* _TRECHO_:

Desde o fim do regime de Franco e o início da transição, vários grupos falangistas reivindicaram uma suposta oposição falangista ao regime de Franco, que se ligaria à figura de Hedilla (condenado à morte e posteriormente indultado por se opor ao decreto de unificação) e que culminaria na criação do partido Falange Española Auténtica, que se dizia democrático e anti-Franco.

É chocante que na literatura e nos escritos produzidos por estes setores "dissidentes" falangistas não haja praticamente nenhuma referência ao "grupo de Burgos", personalidades falangistas que se reuniam nesta cidade castelhana sob a liderança inquestionável de Dionisio Ridruejo, mesmo antes do fim da guerra civil. O grupo de Burgos não só reuniu os intelectuais mais brilhantes dos falangistas (poetas como Ridruejo, Rosales e Vivanco; intelectuais como Laín e Tovar; romancistas como Torrente Ballester), mas alguns de seus membros estiveram envolvidos em confrontos diretos ou indiretos com o próprio Franco (carta de Ridruejo sobre seu retorno da Rússia; incidentes na Universidade de Madri em 1956) muito antes mesmo de a "oposição democrática" sonhar em fazer algo semelhante.

Agora que os ventos estão soprando a favor da "recuperação da memória histórica", acho que seria bom "recuperar" historicamente o grupo de Burgos. Há um pequeno problema: apesar da evolução posterior (muito posterior) de muitos de seus membros para outras posições políticas, os membros do grupo de Burgos eram inequivocamente fascistas. Que os primeiros opositores de Franco eram fascistas não se encaixa muito bem nos padrões do politicamente correto, para o qual a palavra fascista deixou de ser a palavra que designa uma ideologia (ou um conjunto de ideologias) que surgiu na Europa entre guerras, para se tornar um insulto (mais do que um insulto, uma desqualificação ritual), que pode ser aplicada a grupos ou pessoas absolutamente díspares (Franco, Saddam Hussein, Aznar, Pinochet, ETA, etc.).

A "recuperação" da história traz surpresas.


Formação do grupo de Burgos


A história do grupo de Burgos encontra-se na revista Jerarquía, publicada em Pamplona pelo padre Fermín Yzurdiaga, delegado nacional de imprensa e propaganda do Falange. Nesta revista, da qual apenas quatro números foram publicados, encontramos vários colaboradores, muitos dos quais veremos pouco depois no grupo de Burgos: Pedro Laín, Torrente Ballester, Ángel María Pascual, Luis Felipe Vivanco, Luis Rosales, Rafael García Serrano, sem esquecer Eugenio D'Ors.

* _EXERCÍCIO BREVE A_:
Responda, com base no trecho:
(i) Quem liderava o grupo de Burgos?
(ii) Que partido, que se dizia democrático e anti-Franco, culminaria a suposta oposição falangista?
(iii) Quantos números da revista Jerarquía foram publicados?
* _EXERCÍCIO BREVE B_: Retome o trecho sobre o grupo de Burgos a partir do ponto em que ele termina.
As linhas são um material à parte, sem relação com o trecho.

* _DADOS BRUTOS_:
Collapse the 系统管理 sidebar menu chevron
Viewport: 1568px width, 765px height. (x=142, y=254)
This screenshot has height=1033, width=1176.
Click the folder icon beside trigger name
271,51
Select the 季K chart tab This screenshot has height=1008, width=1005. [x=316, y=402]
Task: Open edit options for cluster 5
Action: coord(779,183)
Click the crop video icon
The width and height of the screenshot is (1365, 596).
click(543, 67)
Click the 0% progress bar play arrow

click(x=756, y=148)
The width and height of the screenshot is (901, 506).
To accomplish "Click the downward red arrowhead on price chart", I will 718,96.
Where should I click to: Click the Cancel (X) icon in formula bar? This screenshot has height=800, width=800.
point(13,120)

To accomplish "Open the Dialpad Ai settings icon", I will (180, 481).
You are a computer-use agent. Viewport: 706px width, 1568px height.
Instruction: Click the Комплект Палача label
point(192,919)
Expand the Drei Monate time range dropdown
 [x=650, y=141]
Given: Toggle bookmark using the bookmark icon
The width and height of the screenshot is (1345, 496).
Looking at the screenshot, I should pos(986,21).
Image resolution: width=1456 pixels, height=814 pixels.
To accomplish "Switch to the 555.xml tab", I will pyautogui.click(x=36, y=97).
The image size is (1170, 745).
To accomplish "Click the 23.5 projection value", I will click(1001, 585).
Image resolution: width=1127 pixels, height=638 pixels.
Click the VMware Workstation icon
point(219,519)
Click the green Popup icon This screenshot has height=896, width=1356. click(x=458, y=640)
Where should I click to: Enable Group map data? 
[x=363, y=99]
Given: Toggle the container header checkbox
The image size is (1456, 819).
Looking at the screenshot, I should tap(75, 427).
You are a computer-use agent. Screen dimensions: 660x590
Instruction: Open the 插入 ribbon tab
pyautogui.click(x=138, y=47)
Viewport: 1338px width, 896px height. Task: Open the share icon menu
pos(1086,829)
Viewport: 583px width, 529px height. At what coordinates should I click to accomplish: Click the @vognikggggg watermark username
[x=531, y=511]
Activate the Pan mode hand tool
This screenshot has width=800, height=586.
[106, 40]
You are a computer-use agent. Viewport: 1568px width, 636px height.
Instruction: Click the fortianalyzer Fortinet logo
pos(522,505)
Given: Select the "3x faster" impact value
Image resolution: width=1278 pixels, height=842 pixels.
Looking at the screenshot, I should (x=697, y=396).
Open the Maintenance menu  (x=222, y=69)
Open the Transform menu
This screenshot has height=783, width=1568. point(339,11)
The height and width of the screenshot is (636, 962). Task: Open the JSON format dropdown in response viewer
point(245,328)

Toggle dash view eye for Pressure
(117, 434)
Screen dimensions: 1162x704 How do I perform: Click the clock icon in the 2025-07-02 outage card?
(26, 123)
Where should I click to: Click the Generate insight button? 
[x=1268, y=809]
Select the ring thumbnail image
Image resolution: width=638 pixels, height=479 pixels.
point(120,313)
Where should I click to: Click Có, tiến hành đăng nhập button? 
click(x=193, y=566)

* _RESPOSTA A_:
(i) Dionisio Ridruejo.
(ii) Falange Española Auténtica.
(iii) Quatro.

* _RESPOSTA B_:
Em 9 de março de 1938, com o primeiro governo de Franco, e graças ao apoio de Serrano Suñer, Dionisio Ridruejo assumiu o Serviço Nacional de Propaganda e se estabeleceu em Burgos. A Ridruejo, líder indiscutível do grupo, juntaram-se pessoas que já haviam feito parte da redação de Jerarquía, como Laín, Torrente, Vivanco, Rosales[1], e novas adições, como o grupo de catalães que editou o semanário Destino em Burgos, Ignacio Agustí, José Vergés, Javier de Salas e Juan Ramón Masoliver.

O grupo de Burgos se consolidou rapidamente, tanto ideologicamente, quanto politicamente e pessoalmente (ali foram forjadas amizades que durariam uma vida inteira). Como um grupo que aspirava ser a "classe política líder" do Novo Estado, ele se caracterizava por uma ideologia, uma estratégia e uma tática.

A ideologia do grupo era o nacional-sindicalismo radical [2]. Neste sentido, o verdadeiro intelectual orgânico do grupo foi Pedro Laín Entralgo[3], que desenvolveu suas teses em três obras fundamentais: Os Valores Morais do Nacional-Sindicalismo); A Geração de 98 e A Espanha como Problema. O discurso ideológico de Laín deriva das teses históricas desenvolvidas por Ramiro Ledesma em seu Discurso às Juventudes da Espanha: mais do que uma "decadência", devemos falar de uma derrota da Espanha. No século XVII, a Espanha foi derrotada, não pela Europa, mas pela Reforma Protestante e pela Inglaterra. Como consequência desta derrota, a Espanha se fechou sobre si mesma, e a modernidade foi construída sobre suas costas.

No século XIX, quando as grandes nações europeias (França, Alemanha) estavam construindo seus Estados-nações, a Espanha estava imersa em uma "luta estéril entre os tradicionalistas que não sabiam ser modernos e os liberais que não queriam ser espanhóis". Já no século XX, a Espanha estava dividida em três partes: a dos partidos, a das classes sociais e a dos territórios. A tudo isso deve ser acrescentada a ameaça da revolução comunista, que para os falangistas era "justa em suas origens", mas mal orientada por sua ideologia e sua trajetória.

A Espanha era, portanto, um problema. A mera vitória militar não é a solução, mas apenas uma premissa ou condição para que a solução fosse tentada[4]. A solução está na revolução defendida pela Falange e na construção do Estado Nacional-Sindicalista. Este Estado cumprirá a missão de integrar todos os espanhóis nos níveis nacional, social e cultural.

Em nível nacional, através da criação de mecanismos de participação, mobilização e organização como alternativa à democracia liberal, e com especial atenção aos territórios, como a Catalunha, onde o separatismo estava (e está) mais profundamente enraizado. À simples repressão Laín opõe à fórmula orteguiana do "projeto sugestivo de vida em comum".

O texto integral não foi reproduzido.